NBC, MSNBC Find the Major Media Scandal at Talon News, Not CNN
Nine days after White House reporter "Jeff Gannon" (real name: James Guckert) quit his job as a journalist for the online site Talon News, NBC and MSNBC mysteriously decided to go large with the softball-question scandal Thursday. NBC's Today and Nightly News, as well as MSNBC's prime-time shows Hardball with Chris Matthews and Countdown with Keith Olbermann, pounded on what Olbermann called "Jeff Gannon, the fake reporter."
That's an interesting approach to media controversies. After a far more powerful journalist, CNN vice president Eason Jordan, suggested that American soldiers in Iraq were targeting journalists for death, NBC practically ignored it. Jordan's wild allegations drew only 30 words - on Saturday morning, February 12. Today news reader Amy Robach reported: "A CNN executive under fire for making comments about journalists killed in Iraq has resigned. Eason Jordan says he is stepping down to save the network from being, quote, 'tarnished.'" While Keith Olbermann has pounded on "Gannongate" for days, he only briefly noted Jordan quitting on February 11.
If "Gannon" was so important, how is it that NBC and the other major media outlets only discovered him when he was attacked by liberal groups and bloggers? When have his questions at the White House (or the White House answers) ever been newsworthy before? In fact, White House briefings rarely air on cable news any more, so where was the nefarious propaganda power of the softball questions? He was only one reporter asking one question in a typically 45-minute briefing.

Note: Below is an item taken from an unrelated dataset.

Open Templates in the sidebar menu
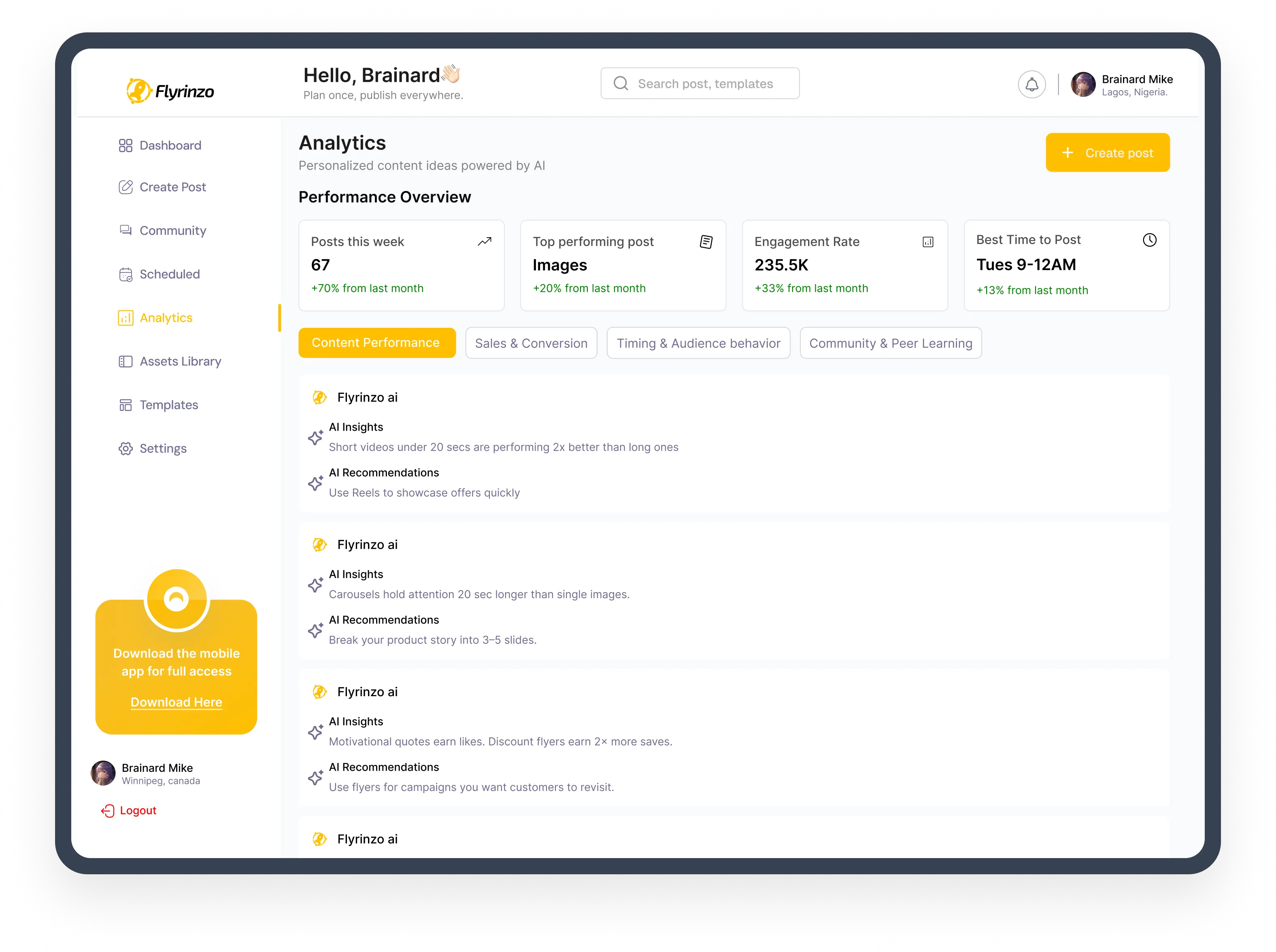Viewport: 1276px width, 952px height. coord(159,404)
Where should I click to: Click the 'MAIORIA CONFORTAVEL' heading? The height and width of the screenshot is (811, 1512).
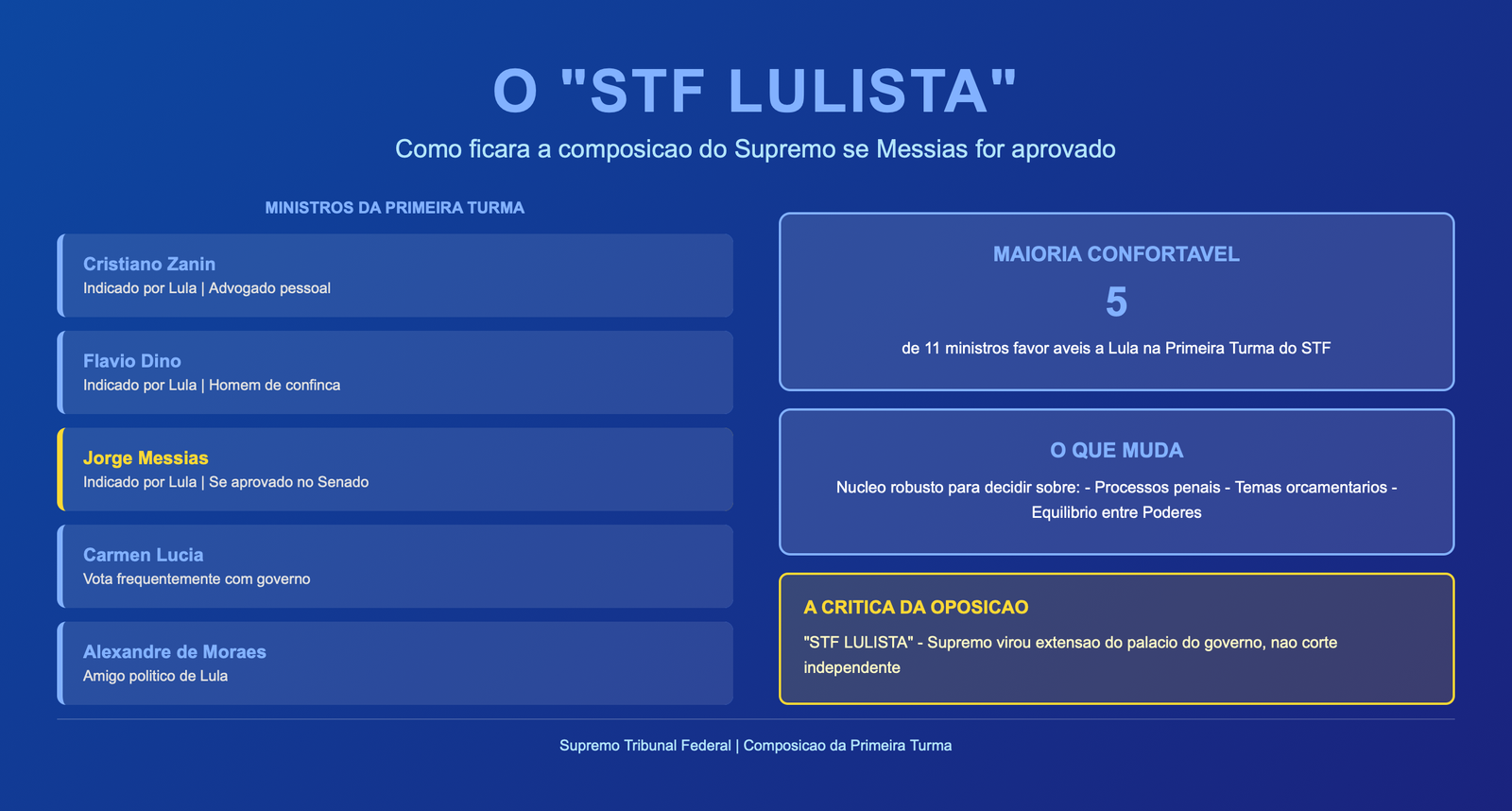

Chris Matthews showed the liberal arrogance on the "Gannon" scandal by ending last night's interview segment: "Pat Buchanan defending the un-defensible [sic]. And [liberal Washington Post reporter] Dana Milbank speaking for straight journalism." But if softball questions in the White House are an enormous scandal, then why weren't there questions about pulling press passes in the Clinton years?